People often make arguments that "oh it will still be less accidents than human drivers", which is true, but, the problem is that human accuracy is a very poor benchmark for autonomous systems. Autonomous systems need to be held to a higher bar, and it's better if that accountability and expectation is held from the beginning.

2 comments

> Autonomous systems need to be held to a higher bar

Why? Won't this lead to a lot of needless deaths at the hands of human drivers while we wait for driverless cars to improve? Why not roll them out once they are safer than human drivers?

Well think about it this way:

I'm a driver, but I'm a safer than average driver. So why would I want a system that's better than "average" where average includes drunk people, speeders, new/bad drivers, driving in ice, etc.

I don't think it should be illegal to use a system that's actually better than average (which is 1 accident every 18 years), but many drivers might not want to.

Also when some company's financial success hinges on them reporting their safety being above a certain accident threshhold, I think any statistics provided by that company on safety should be doubted unless an indepedent third party can verify them.

Because they don't make laws just for you, they make laws for everybody including the drunk 16 inexperience texters and the new parents who survive on 3 hours of sleeps.

And those people drive on the same roads as you, so you're still affected. Don't you want other drivers on the road to be less likely to t-bone you because they ran a red light?

I’ve experienced both learning to drive in the United Kingdom, and later, in the United States (you have to test again if you immigrate). In summarizing both experiences I’m trying hard to avoid being too biased.

In the UK, almost everyone learned (and learns) using a manual/stick shift vehicle, and if you learn and test in an automatic gearbox, your license is limited and you legally can’t drive manual. Hill starts and clutch control can be much fun! Lessons and the test involved difficult city situations ranging from extremely narrow streets, through 7-lane roundabouts, country roads both single-track and unrestricted (so 60mph speed limit, but not necessarily safe to drive that quickly - good judgement is required). You must pass a theory and hazard perception exercise, and the testing is government-administered.

In the US it seems almost everyone learns in an automatic vehicle, your license then lets you drive stick with no restriction. At least near cities, the roads you learn and test on are seemingly not 2” wider than your vehicle (measured at the mirrors), the situations are comparatively simple as well. There’s no hazard perception test. In my state, the test is administered by the instructor and not an impartial/neutral party.

I haven’t gone looking for large datasets to support this but it feels like the “I just passed my test” driver competence is going to be different.

I would be extremely happy to buy and trust a system like Ultra Cruise if it could navigate UK roads and city situations autonomously with less accidents/incidents than drivers at the 75th percentile in those environment, meaning with widespread adoption the system would raise the bar, and improve median safety properties of being a driver/participant on the roads.

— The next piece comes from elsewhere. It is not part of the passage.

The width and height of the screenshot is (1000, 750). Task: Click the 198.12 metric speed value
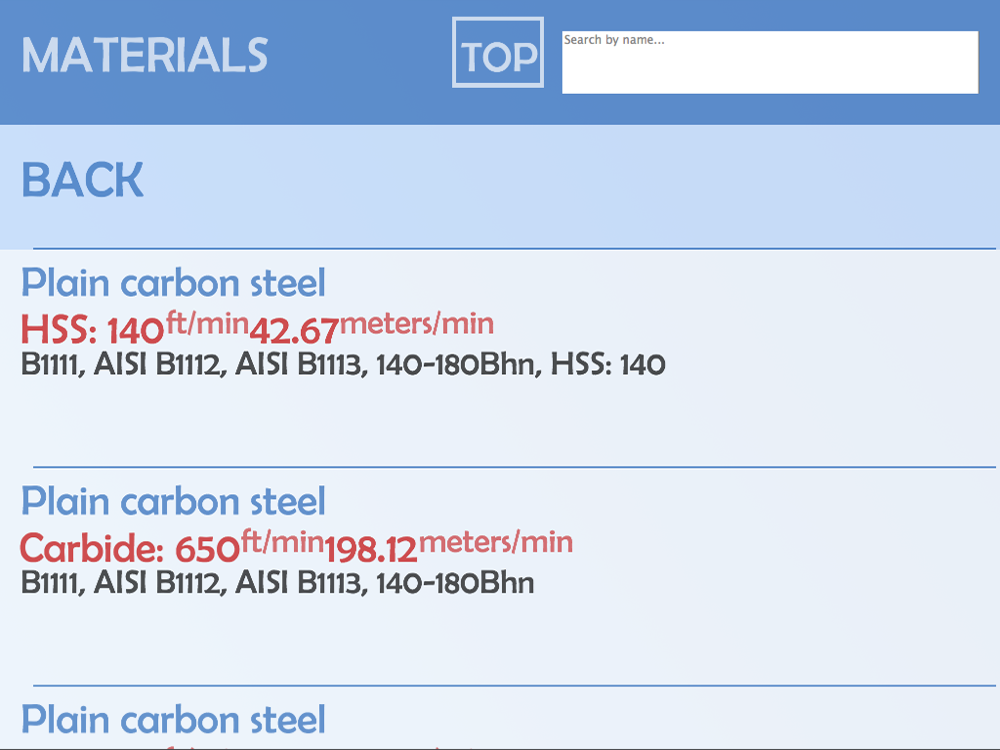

However, I would guess had they not cancelled it, being acceptably good for US driving conditions / better than the average US driver really just means you’ve built a system which can work in the US but absolutely won’t work in London, Paris, Berlin or anywhere else?

People are less fine with risk if it's less controllable by themselves. Every mode of transport where people don't directly control their fate is held to a much higher safety standard (and partially as a result) much safer. Aviation, Trains, Busses, ... .
Because society can't handle that.

And I think that's a fine reason. Even if you don't think it's a fine reason, it's not going to change.

> People often make arguments that "oh it will still be less accidents than human drivers", which is true, but, the problem is that human accuracy is a very poor benchmark for autonomous systems.

Never let a good solution get in the way of a good problem.

“But this medicine, while it can cure cancer, has a 1% chance of death!” “Ah shit good point, fuck it then. As long as we can still get pissy with that musk fellow.”